** Start **
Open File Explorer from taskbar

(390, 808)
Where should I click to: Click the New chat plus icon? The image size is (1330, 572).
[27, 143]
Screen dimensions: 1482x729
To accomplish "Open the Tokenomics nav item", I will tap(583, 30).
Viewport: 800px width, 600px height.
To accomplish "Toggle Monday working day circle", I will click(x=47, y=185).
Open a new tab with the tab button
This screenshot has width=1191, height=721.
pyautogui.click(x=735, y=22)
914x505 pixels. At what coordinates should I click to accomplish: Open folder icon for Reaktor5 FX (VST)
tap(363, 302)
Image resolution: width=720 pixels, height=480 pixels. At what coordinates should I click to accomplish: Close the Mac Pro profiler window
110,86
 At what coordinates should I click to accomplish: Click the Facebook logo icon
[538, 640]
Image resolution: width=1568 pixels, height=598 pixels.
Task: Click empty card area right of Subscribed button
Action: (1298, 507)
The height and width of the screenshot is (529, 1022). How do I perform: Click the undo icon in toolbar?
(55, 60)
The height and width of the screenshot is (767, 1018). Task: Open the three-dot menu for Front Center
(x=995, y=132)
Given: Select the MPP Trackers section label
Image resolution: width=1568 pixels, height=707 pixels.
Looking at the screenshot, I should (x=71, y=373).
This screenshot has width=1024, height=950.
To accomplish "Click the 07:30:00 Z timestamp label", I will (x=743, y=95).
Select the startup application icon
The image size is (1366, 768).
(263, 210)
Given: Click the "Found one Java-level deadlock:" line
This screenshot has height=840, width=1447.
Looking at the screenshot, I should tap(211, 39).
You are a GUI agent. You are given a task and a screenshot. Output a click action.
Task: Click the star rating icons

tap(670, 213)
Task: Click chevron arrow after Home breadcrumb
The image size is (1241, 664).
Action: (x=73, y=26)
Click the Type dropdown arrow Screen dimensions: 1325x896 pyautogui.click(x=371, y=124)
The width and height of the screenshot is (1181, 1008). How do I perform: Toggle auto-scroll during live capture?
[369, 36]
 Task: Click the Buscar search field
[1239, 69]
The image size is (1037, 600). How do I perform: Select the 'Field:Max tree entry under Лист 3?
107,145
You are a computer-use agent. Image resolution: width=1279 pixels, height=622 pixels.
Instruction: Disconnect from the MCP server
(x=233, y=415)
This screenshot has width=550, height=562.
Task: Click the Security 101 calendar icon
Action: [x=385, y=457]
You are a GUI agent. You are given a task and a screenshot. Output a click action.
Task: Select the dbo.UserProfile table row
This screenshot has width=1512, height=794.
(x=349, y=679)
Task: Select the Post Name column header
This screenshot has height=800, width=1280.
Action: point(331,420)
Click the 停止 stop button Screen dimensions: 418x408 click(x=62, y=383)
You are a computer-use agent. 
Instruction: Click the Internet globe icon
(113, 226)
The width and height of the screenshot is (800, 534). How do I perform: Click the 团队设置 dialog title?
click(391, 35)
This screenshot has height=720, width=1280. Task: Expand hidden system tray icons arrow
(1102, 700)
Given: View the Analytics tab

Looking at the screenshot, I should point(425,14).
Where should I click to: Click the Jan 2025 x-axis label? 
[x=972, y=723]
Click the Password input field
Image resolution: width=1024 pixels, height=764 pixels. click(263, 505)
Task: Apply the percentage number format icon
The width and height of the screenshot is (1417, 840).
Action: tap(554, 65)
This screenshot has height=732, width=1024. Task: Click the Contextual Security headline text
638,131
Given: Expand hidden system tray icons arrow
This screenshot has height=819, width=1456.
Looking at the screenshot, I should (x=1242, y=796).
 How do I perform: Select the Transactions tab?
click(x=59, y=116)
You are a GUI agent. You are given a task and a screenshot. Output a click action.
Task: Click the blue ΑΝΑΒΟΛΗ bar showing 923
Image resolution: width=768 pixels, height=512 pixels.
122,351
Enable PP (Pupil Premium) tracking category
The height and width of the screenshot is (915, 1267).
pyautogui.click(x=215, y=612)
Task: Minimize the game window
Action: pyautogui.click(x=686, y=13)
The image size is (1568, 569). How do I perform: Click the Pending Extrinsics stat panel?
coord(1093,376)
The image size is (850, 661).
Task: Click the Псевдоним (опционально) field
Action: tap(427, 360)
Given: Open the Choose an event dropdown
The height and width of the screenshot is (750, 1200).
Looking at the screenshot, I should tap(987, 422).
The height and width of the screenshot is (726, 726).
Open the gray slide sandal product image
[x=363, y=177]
** End **
Starting at the line that contains "Task: Select the Post Name column header" and stopping after the line that contains "Looking at the screenshot, I should (x=1242, y=796).", give those lines of the items as a Markdown table with the columns Row and Line. Leave out blank lines.

_Full answer_.
| Row | Line |
|---|---|
| 1 | Task: Select the Post Name column header |
| 2 | This screenshot has height=800, width=1280. |
| 3 | Action: point(331,420) |
| 4 | Click the 停止 stop button Screen dimensions: 418x408 click(x=62, y=383) |
| 5 | You are a computer-use agent.  |
| 6 | Instruction: Click the Internet globe icon |
| 7 | (113, 226) |
| 8 | The width and height of the screenshot is (800, 534). How do I perform: Click the 团队设置 dialog title? |
| 9 | click(391, 35) |
| 10 | This screenshot has height=720, width=1280. Task: Expand hidden system tray icons arrow |
| 11 | (1102, 700) |
| 12 | Given: View the Analytics tab |
| 13 | Looking at the screenshot, I should point(425,14). |
| 14 | Where should I click to: Click the Jan 2025 x-axis label?  |
| 15 | [x=972, y=723] |
| 16 | Click the Password input field |
| 17 | Image resolution: width=1024 pixels, height=764 pixels. click(263, 505) |
| 18 | Task: Apply the percentage number format icon |
| 19 | The width and height of the screenshot is (1417, 840). |
| 20 | Action: tap(554, 65) |
| 21 | This screenshot has height=732, width=1024. Task: Click the Contextual Security headline text |
| 22 | 638,131 |
| 23 | Given: Expand hidden system tray icons arrow |
| 24 | This screenshot has height=819, width=1456. |
| 25 | Looking at the screenshot, I should (x=1242, y=796). |